**DOCUMENT EXTRACT:**
..............................

# Boer/Kiko Doe kidded 10-23-12



## Bit of Everything (Jan 28, 2011)

Kiki had 2 adorable kids today 1 boy and 1 girl. The boy is multi-colored and the girl is the light headed one.


----------



## ksalvagno (Oct 6, 2009)

They are just such little cutie pies!


----------



## nancy d (Oct 5, 2007)

What dandies, congrats!


----------



## Trickyroo (Sep 26, 2012)

Awwww , they are adorable !
Congrats


----------



## liz (Oct 5, 2007)

Adorable!! Congratulations :hug:


----------



## Brooks-of-Judah (Oct 1, 2012)

Beautiful! We used to have a Kiko doe, and she always had the nicest kids.


----------



## Bit of Everything (Jan 28, 2011)

Brooks-of-Judah said:


> Beautiful! We used to have a Kiko doe, and she always had the nicest kids.


I wish the doe was younger i'd like to breed her again. But she's an old girl that is going to retire over at my parents. My dad loves the doe so she is going to live with them.

But i have her adorable daughter to bred with for a good long while. I might buy us another Kiko doe someday if I find one for sale local.


----------



## Texas.girl (Dec 20, 2011)

:balloons::clap: Congratulations. They are so pretty.


----------



## xymenah (Jul 1, 2011)

They are so cute. Love their little faces.


----------



## erisfae (Sep 4, 2012)

arty: Congratulations! They're such beautiful babies.


----------



## Bit of Everything (Jan 28, 2011)

The kids are really going great now and playing and enjoying life. It's so fun watching them grow again.


----------



## J.O.Y. Farm (Jan 10, 2012)

Congrats!! They are so cute!

..............................

**INFORMATION SUPPLIED:**
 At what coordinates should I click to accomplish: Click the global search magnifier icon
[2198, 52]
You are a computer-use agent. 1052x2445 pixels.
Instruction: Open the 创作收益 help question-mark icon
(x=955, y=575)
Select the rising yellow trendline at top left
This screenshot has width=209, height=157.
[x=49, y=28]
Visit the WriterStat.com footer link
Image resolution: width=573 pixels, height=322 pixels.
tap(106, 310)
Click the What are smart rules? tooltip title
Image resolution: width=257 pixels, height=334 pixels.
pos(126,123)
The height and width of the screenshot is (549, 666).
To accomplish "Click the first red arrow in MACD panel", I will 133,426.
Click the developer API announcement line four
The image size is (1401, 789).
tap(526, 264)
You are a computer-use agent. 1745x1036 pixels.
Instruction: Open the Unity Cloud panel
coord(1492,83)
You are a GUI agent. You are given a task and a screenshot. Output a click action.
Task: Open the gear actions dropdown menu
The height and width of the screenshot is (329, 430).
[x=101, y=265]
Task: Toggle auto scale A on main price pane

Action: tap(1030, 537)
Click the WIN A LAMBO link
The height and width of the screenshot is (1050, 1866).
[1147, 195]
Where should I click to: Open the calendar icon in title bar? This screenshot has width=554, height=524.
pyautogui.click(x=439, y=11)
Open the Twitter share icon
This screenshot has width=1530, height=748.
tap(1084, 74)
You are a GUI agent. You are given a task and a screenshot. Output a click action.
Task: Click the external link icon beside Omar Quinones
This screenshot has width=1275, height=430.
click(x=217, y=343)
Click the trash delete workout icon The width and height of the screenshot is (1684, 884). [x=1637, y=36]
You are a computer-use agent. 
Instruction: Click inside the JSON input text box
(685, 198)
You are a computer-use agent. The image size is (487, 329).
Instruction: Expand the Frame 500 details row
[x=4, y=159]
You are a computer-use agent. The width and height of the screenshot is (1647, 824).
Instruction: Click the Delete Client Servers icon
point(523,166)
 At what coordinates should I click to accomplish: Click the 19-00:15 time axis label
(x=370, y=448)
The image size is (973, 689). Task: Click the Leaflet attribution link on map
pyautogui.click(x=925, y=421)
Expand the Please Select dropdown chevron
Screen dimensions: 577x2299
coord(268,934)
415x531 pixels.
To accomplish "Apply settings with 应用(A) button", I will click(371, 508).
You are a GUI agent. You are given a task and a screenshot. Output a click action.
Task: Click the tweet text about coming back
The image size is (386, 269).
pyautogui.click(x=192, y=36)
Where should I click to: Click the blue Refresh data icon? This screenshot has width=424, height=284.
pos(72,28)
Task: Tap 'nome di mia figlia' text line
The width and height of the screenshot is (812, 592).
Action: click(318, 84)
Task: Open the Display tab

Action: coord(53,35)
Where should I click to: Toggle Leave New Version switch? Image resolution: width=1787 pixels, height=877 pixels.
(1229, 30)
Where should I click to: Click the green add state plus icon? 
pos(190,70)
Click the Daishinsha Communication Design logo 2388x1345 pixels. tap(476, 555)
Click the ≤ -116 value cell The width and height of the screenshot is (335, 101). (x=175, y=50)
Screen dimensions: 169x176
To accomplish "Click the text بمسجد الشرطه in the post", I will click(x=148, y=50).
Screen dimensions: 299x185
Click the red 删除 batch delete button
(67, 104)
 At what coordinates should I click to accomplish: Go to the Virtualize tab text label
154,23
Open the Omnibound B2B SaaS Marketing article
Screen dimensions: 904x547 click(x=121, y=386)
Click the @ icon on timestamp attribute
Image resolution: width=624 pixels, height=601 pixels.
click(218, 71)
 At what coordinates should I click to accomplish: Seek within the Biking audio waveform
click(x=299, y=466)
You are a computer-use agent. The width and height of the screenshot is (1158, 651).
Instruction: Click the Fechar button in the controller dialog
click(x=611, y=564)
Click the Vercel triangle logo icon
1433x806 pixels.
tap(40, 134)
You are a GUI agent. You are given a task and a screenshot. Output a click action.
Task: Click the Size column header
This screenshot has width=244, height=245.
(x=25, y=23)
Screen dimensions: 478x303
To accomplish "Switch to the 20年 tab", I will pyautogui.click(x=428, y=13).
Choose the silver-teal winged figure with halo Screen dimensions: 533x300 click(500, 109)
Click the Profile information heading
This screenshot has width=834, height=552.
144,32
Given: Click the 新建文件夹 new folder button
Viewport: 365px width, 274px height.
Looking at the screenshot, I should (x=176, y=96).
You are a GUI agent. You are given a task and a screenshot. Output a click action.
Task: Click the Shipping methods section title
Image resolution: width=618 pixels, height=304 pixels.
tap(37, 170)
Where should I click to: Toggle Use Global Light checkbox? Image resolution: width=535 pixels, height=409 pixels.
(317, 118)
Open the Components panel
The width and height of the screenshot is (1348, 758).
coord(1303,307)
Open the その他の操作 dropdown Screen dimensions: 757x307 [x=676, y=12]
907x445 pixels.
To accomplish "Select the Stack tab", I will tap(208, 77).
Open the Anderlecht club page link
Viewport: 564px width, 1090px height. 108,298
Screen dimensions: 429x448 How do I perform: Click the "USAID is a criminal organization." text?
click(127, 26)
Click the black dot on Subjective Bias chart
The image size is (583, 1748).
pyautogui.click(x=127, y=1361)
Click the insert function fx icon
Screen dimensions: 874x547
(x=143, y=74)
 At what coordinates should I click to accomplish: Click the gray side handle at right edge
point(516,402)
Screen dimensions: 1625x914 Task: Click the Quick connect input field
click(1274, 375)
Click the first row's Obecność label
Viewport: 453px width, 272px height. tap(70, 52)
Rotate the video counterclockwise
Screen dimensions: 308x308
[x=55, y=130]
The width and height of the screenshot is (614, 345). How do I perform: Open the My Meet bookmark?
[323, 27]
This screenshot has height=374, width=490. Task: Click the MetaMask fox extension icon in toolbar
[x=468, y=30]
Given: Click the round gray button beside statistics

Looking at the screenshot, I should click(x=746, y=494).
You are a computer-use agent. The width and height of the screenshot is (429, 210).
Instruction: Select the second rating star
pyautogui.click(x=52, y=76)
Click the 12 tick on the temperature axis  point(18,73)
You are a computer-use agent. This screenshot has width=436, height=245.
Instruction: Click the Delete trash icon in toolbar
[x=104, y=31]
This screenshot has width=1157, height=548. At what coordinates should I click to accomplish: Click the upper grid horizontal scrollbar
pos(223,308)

..............................

**WHAT THIS EXERCISE ASKS:**
a. Which usernames in the forum thread about the Boer/Kiko doe's new kids have a date from 2012 beside them? List them all.
b. Give the next part of the forum thread about the Boer/Kiko doe's new kids, continuing after its final post.

**SET OF ANSWERS:**
a.
- Trickyroo (Sep 26, 2012)
- Brooks-of-Judah (Oct 1, 2012)
- erisfae (Sep 4, 2012)
- J.O.Y. Farm (Jan 10, 2012)

b.
----------



## Trickyroo (Sep 26, 2012)

Aww , can you post more pictures ? 
I think we can all use some more awwww moments now


----------



## Bit of Everything (Jan 28, 2011)

Trickyroo said:


> Aww , can you post more pictures ?
> I think we can all use some more awwww moments now


Sure I took a few of them on Sunday. They are a little hard to get a photo of since they are so playful.

Here you go!


----------



## rb555 (Oct 17, 2012)

Congrats! Beautiful kiddies!


----------



## Tlambert95 (Oct 16, 2012)

They adorable. I hope my girls give me some cuties like this. I can't wait.


----------



## Bit of Everything (Jan 28, 2011)

Thanks! I enjoy going out and snuggling with them. I need my daughter to hold the little girl and get a good shot of her. She's gonna be a big and wide girl she's already bigger then brother has been since day 1.


----------



## Trickyroo (Sep 26, 2012)

Eeekkk, so so adorable !! I really need to just hug one of them , like now !!!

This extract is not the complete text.